Notowania Komputronika poruszają się w trendzie spadkowym i obecnie za akcję trzeba zapłacić około 4,7 zł, a więc o prawie 2,5 zł mniej, niż wynosiła cena w ubiegłorocznym wezwaniu do sprzedaży. Wtedy zakończyło się ono fiaskiem. Będzie kolejne wezwanie? – Nie rozważamy obecnie takiego scenariusza – mówi Wojciech Buczkowski, prezes i wiodący akcjonariusz firmy.
W czwartek przecena akcji przybrała na sile po publikacji szacunkowych wyników za rok 2017/2018. Grupa zakończyła go stratą. To w dużej mierze efekt zdarzeń jednorazowych, związanych z ubiegłoroczną ugodą z grupą C&C Energy. Komputronikowi nie pomaga też sytuacja rynkowa.
– Po raz pierwszy w historii istotnie spadła sprzedaż laptopów, a spadek wyrażony w procentach był dwucyfrowy. Również sprzedaż komputerów PC była słabsza, w dalszym ciągu istotnie spadała też sprzedaż tabletów – mówi Buczkowski. Dodaje, że zmniejszenie sprzedaży laptopów i komputerów typu desktop związane jest z wyhamowaniem innowacji, co przekłada się na znaczne wydłużenie cyklu życia produktu, który w Polsce wynosił około trzech–czterech lat, a obecnie dąży do modelu z dojrzałych rynków Europy Zachodniej, gdzie okres ten sięga nawet czterech–sześciu lat.

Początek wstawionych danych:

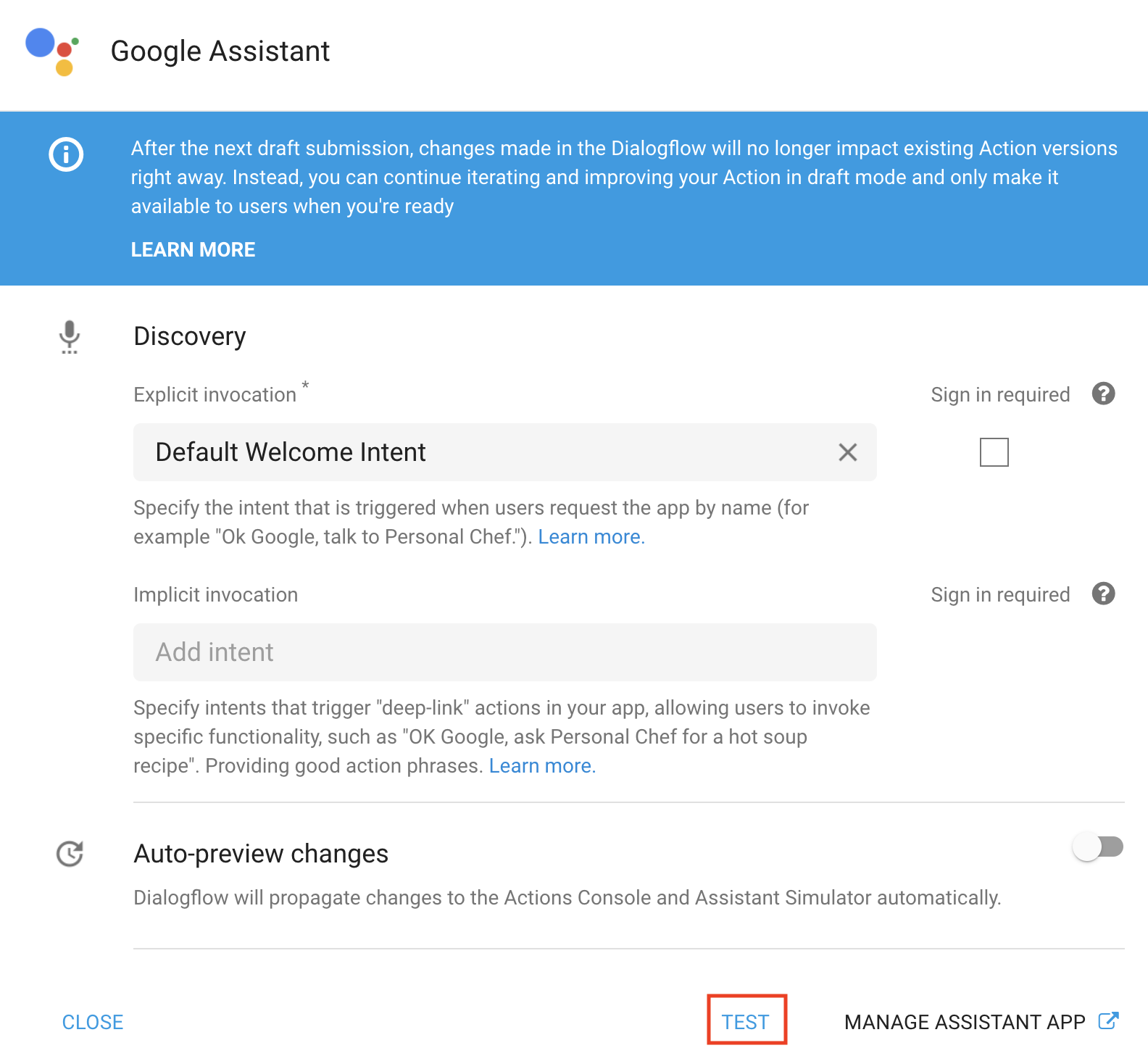Open help for explicit invocation sign-in
Screen dimensions: 1148x1048
(x=1103, y=394)
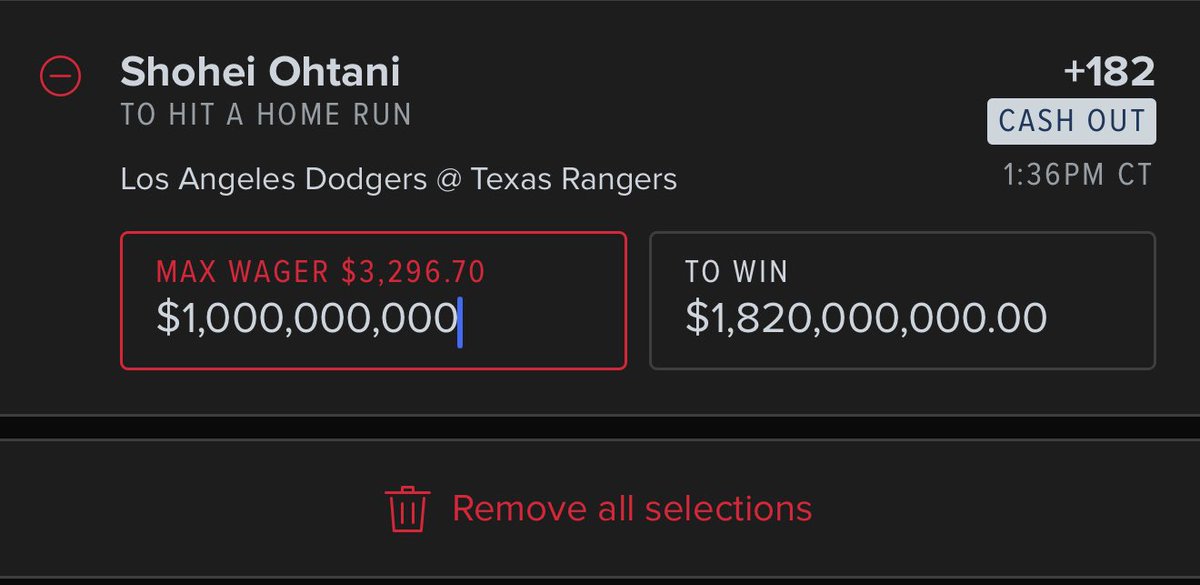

Nie słabnie popyt na smartfony. – Ten rynek nadal jest obiecujący i mimo ilościowego nasycenia ciągle zwiększa swoją wartość – potwierdza prezes. Dodaje, że spółka widzi też znaczący wzrost zainteresowania usługami outsourcingu IT oraz e-sportem.
Tymczasem inwestorzy zastanawiają się, jaki dalszy wpływ na wyniki będzie mieć rozliczenie wspomnianej ugody z C&C Energy. Komputronik zasygnalizował bowiem, że data zaksięgowania pozostałych jej skutków może się przesunąć, co oznacza, że ugoda będzie widoczna dopiero w przyszłych wynikach.